TD : Ce n’est pas un défi du tout. Une loge qui se créé au sein de l’OITAR peut choisir librement d’être masculine, féminine ou mixte. Et dans l’histoire de l’OITAR, on a tout eu. Aujourd’hui, toutes nos loges sont mixtes. Je ne mettrais pas non plus ce point sous l’angle d’un atout mais plutôt sous celui de la nécessité : en particulier quand on travaille le symbolisme, toutes les sensibilités sont précieuses.

Conclusion

450.fm : Si vous pouviez adresser un message fraternel à toutes les Sœurs et tous les Frères de l’OITAR…

TD : J’ai surtout envie de leur dire un grand merci !

Merci de m’avoir donné tant de prétextes de venir à leur rencontre, merci de leur enthousiasme contagieux, merci de contribuer à faire vivre l’OITAR, merci d’être ce qu’ils sont.

Et merci à 450 FM de me donner l’occasion de l’exprimer.

450.fm : … et un mot à la communauté maçonnique au sens large ?

TD : En travaillant une conférence, j’ai réalisé une chose toute simple : il faut que nous, maçons, ne perdons pas de vue la chance extraordinaire que nous avons de vivre ce que nous vivons. Être accueilli vraiment fraternellement quand on visite par des soeurs et frères qui ne nous connaissaient pas quelques minutes avant… c’est juste exceptionnel ! Prenons le temps d’un recul pour observer ce qui fait notre quotidien maçonnique et d’en apprécier toute la saveur !
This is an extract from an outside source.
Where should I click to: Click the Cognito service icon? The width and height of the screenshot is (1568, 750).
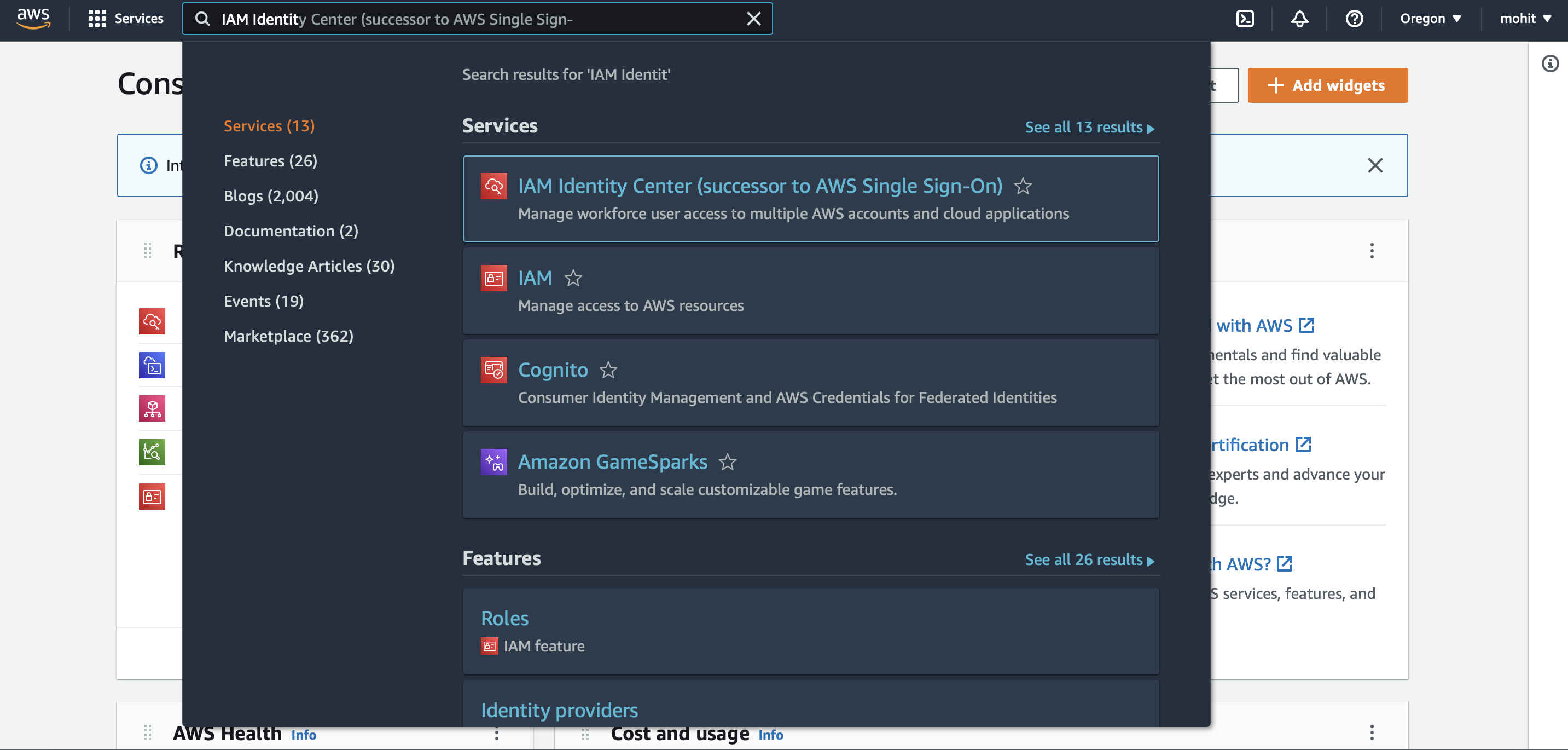(x=493, y=370)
450.fm : Enfin, l’an prochain, après ce mandat, quels sont vos projets, maçonniques ou profanes ?

TD : En effet en mars prochain je descends de charge. Je serai un soutien pour mon successeur, à la place qu’il souhaitera me voir tenir. J’ai aussi le souhait d’accompagner des projets de création de loges. Égoïstement, retrouver un peu de temps juste pour moi, ce sera déjà un beau programme.